--- Study material ---

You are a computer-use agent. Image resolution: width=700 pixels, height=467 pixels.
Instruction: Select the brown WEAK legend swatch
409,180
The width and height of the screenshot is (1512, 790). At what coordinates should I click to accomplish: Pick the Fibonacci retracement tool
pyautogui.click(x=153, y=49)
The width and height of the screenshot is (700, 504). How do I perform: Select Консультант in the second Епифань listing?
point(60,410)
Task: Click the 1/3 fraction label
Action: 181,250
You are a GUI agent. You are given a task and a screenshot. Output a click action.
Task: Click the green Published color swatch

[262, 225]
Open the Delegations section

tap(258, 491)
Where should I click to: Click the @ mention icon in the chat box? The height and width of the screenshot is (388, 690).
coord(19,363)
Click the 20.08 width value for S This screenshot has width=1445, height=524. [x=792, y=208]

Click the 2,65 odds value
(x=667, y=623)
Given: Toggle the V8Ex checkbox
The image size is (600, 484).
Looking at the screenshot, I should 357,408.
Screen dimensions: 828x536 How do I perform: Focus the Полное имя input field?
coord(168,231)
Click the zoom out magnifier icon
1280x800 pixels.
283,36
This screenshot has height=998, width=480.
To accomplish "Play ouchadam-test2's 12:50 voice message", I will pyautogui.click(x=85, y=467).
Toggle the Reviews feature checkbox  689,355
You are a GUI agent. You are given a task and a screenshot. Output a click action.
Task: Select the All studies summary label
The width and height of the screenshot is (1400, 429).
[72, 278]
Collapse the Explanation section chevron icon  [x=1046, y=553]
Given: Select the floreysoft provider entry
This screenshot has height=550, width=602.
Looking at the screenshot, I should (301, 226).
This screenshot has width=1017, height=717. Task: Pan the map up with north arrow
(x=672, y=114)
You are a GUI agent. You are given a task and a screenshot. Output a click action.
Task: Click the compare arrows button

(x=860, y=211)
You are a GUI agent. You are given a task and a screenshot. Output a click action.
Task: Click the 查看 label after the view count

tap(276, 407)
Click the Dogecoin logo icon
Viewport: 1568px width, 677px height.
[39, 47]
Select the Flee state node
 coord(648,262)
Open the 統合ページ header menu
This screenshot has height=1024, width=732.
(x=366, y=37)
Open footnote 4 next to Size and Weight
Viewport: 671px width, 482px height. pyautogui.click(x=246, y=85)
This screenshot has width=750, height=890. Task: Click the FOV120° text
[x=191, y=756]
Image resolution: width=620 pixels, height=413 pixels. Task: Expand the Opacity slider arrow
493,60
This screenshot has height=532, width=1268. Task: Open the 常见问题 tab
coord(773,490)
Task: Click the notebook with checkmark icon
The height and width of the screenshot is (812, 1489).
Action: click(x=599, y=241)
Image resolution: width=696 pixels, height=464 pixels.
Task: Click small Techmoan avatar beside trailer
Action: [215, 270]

---

* _Task requirements_
Retype the records above exactly.

* _Answer_
You are a computer-use agent. Image resolution: width=700 pixels, height=467 pixels.
Instruction: Select the brown WEAK legend swatch
409,180
The width and height of the screenshot is (1512, 790). At what coordinates should I click to accomplish: Pick the Fibonacci retracement tool
pyautogui.click(x=153, y=49)
The width and height of the screenshot is (700, 504). How do I perform: Select Консультант in the second Епифань listing?
point(60,410)
Task: Click the 1/3 fraction label
Action: 181,250
You are a GUI agent. You are given a task and a screenshot. Output a click action.
Task: Click the green Published color swatch

[262, 225]
Open the Delegations section

tap(258, 491)
Where should I click to: Click the @ mention icon in the chat box? The height and width of the screenshot is (388, 690).
coord(19,363)
Click the 20.08 width value for S This screenshot has width=1445, height=524. [x=792, y=208]

Click the 2,65 odds value
(x=667, y=623)
Given: Toggle the V8Ex checkbox
The image size is (600, 484).
Looking at the screenshot, I should 357,408.
Screen dimensions: 828x536 How do I perform: Focus the Полное имя input field?
coord(168,231)
Click the zoom out magnifier icon
1280x800 pixels.
283,36
This screenshot has height=998, width=480.
To accomplish "Play ouchadam-test2's 12:50 voice message", I will pyautogui.click(x=85, y=467).
Toggle the Reviews feature checkbox  689,355
You are a GUI agent. You are given a task and a screenshot. Output a click action.
Task: Select the All studies summary label
The width and height of the screenshot is (1400, 429).
[72, 278]
Collapse the Explanation section chevron icon  [x=1046, y=553]
Given: Select the floreysoft provider entry
This screenshot has height=550, width=602.
Looking at the screenshot, I should (301, 226).
This screenshot has width=1017, height=717. Task: Pan the map up with north arrow
(x=672, y=114)
You are a GUI agent. You are given a task and a screenshot. Output a click action.
Task: Click the compare arrows button

(x=860, y=211)
You are a GUI agent. You are given a task and a screenshot. Output a click action.
Task: Click the 查看 label after the view count

tap(276, 407)
Click the Dogecoin logo icon
Viewport: 1568px width, 677px height.
[39, 47]
Select the Flee state node
 coord(648,262)
Open the 統合ページ header menu
This screenshot has height=1024, width=732.
(x=366, y=37)
Open footnote 4 next to Size and Weight
Viewport: 671px width, 482px height. pyautogui.click(x=246, y=85)
This screenshot has width=750, height=890. Task: Click the FOV120° text
[x=191, y=756]
Image resolution: width=620 pixels, height=413 pixels. Task: Expand the Opacity slider arrow
493,60
This screenshot has height=532, width=1268. Task: Open the 常见问题 tab
coord(773,490)
Task: Click the notebook with checkmark icon
The height and width of the screenshot is (812, 1489).
Action: click(x=599, y=241)
Image resolution: width=696 pixels, height=464 pixels.
Task: Click small Techmoan avatar beside trailer
Action: [215, 270]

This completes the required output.